GIVEN INSTRUCTION:
Reproduce every line, starting with the line containing "Open iShares MSCI China stock row" and continuing through the end of the records, requests included, with each click coordinate in the answers offset by 97.

"""

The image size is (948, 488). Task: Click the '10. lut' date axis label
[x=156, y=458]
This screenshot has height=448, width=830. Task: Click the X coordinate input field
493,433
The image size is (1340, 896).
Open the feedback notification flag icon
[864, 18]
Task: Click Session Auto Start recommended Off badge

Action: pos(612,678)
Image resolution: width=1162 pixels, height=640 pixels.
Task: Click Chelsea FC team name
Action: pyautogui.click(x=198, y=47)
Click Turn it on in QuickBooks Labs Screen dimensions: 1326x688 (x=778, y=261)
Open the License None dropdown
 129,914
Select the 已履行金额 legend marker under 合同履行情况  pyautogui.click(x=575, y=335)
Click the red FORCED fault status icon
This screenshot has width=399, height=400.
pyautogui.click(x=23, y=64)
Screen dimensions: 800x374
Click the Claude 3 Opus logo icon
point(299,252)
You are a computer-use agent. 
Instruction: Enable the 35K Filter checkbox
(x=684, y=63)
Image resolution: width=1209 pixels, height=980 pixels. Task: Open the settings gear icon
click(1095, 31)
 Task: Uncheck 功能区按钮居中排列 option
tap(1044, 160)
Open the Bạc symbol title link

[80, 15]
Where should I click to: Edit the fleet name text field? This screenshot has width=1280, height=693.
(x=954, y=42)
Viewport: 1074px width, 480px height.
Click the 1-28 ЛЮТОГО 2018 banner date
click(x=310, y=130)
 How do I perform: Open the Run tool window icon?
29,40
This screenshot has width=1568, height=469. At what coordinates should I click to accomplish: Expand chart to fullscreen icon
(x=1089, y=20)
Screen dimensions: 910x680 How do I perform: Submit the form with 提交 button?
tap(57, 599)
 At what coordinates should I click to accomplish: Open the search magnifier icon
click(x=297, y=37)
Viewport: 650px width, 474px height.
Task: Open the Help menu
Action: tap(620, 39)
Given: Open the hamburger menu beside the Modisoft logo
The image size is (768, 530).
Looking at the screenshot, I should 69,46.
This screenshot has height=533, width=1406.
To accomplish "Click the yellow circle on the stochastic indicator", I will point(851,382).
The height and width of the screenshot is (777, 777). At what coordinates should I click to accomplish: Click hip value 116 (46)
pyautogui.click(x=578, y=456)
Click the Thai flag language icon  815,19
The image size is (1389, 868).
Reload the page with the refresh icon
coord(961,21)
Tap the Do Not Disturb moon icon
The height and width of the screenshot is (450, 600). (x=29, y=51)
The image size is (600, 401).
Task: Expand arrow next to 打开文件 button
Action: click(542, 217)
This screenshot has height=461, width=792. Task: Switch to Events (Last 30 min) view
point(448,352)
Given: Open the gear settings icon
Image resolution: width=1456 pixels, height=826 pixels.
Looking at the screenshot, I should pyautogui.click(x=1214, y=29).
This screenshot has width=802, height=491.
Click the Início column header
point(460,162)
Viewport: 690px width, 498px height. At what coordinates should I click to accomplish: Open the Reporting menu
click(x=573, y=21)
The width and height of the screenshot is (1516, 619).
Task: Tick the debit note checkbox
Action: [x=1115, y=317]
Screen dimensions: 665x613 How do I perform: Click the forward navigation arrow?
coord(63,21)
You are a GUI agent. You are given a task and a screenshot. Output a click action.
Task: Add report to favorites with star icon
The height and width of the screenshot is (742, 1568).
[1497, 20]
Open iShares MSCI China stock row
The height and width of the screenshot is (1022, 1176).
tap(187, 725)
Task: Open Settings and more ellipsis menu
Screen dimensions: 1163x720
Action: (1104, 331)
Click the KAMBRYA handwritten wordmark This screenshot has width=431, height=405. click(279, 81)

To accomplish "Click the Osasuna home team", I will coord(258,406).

"""

OUTPUT FOR THIS TASK:
Open iShares MSCI China stock row
The height and width of the screenshot is (1022, 1176).
tap(284, 822)
Task: Open Settings and more ellipsis menu
Screen dimensions: 1163x720
Action: (1201, 428)
Click the KAMBRYA handwritten wordmark This screenshot has width=431, height=405. click(376, 178)

To accomplish "Click the Osasuna home team", I will coord(355,503).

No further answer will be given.